Feliz da vida, cumprimentei o pai e disse-lhe algo como “É isso aí, o Fluzão tem que melhorar mas vencer foi ótimo”.

A resposta foi um tanto embolada: “Ajfhsnrgrr Nens”. E o sorriso se abriu. Acenou, o garotinho ficou olhando com felicidade, fiz um cumprimento que sugerindo bom dia, eles se foram rumo aos grandes edifícios nas proximidades da Nova Petrobras.

Era evidentemente o grunhido de um estrangeiro, provavelmente árabe. Não pudemos conversar nada por motivos óbvios.

Nem jogador de basquete, nem fundamentalista nem roqueiro do Los Hermanos. Apenas um pai de família que veio do outro lado do mundo e, ao chegar aqui nesta terra de tantas dificuldades, mas também de algumas alegrias, vivenciou de novo o futebol. Com tantos times pelo Brasil afora, calhou de escolher justamente a camisa do nosso time para vestir e ensinar ao filho.

Depois de tanto ódio, tanto interesse vil, tanta covardia, tanta gente picareta que só usa o nome do Flu para pretensões pessoais (não confundir com o justo protesto de 99,9999% da torcida), tanta mentira e dissimulação que se vê por aí quando o assunto é o nosso Fluminense, não posso negar que pequenas experiências como essa me fornecem combustível para passar por cima de qualquer maré negativa, qualquer baixo astral ou escrotidão. Um banho de sal grosso ISO 50.000.

Justamente depois de um jogo onde se viu certo silêncio de muita gente que vive a espalhar cólera, mas não comemora vitórias, tudo muito bem contado pelo Tiba AQUI, não deixa de ser irônico ter encontrado um gesto de amor ao Fluzão vindo de quem mal sabe falar Português, mas se encanta assim mesmo com a nossa camisa. Por que não tirei uma bendita foto, Senhor? Droga!

Onde as três cores são nome, existe um coração pulsando, familiar a milhões. O Fluminense vive, o Fluminense está em riste.

Estou feliz por um dia: não consegui trocar uma frase com o transeunte, mas voltei a viver os dias em que tricolor encontrava tricolor na rua e oferecia uma saudação, um abraço.
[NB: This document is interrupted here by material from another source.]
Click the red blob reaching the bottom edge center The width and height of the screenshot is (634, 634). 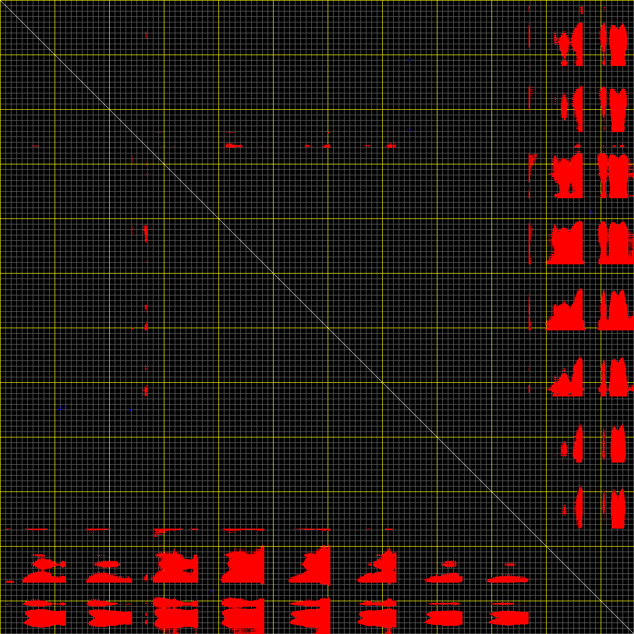click(323, 617)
Bora que lá vem Macaé. A vida é isso.

Panorama Tricolor

@PanoramaTri @pauloandel

#JuntosPeloFlu

Imagem: rap

5 Comments

  1. Essas são as verdadeiras lições da vida. Nada como ter em nossas fileiras gente que sofreu longe, que teve que sair de sua própria terra, que luta fortemente para fazer daqui um lar. Nós temos uma história tão rica, mas que a sanha por poder quer minimizar. Ainda bem que vem, do aparente nada, uma luz na escuridão das desavenças.

  2. O melhor dessa história mesmo, foi eliminar a time de remo treinado pelo Cláudio Garcia, com aquele gol do Assis “Carrasco”, aos 45 do segundo tempo. Bem que o raio poderia cair novamente.
    Abraço, Andel!

  3. Bom dia, Paulo. Aqui, em Curitiba, terra de paulistas e atleticanos ainda ressentidos, eventualmente me surpreendo com heróis vestindo nossas cores. A sensação arrepia. Agora, Dourado, itinerante, perdeu uma chance única que, por certo, irá lhe cobrar adiante. Lembro do Cláudio Garcia em 83. Abraços.

    1. Andel: belíssima lembrança, Jurandyr. Cláudio Garcia era um craque, depois virou treinador campeão mas acabou jogando tudo fora.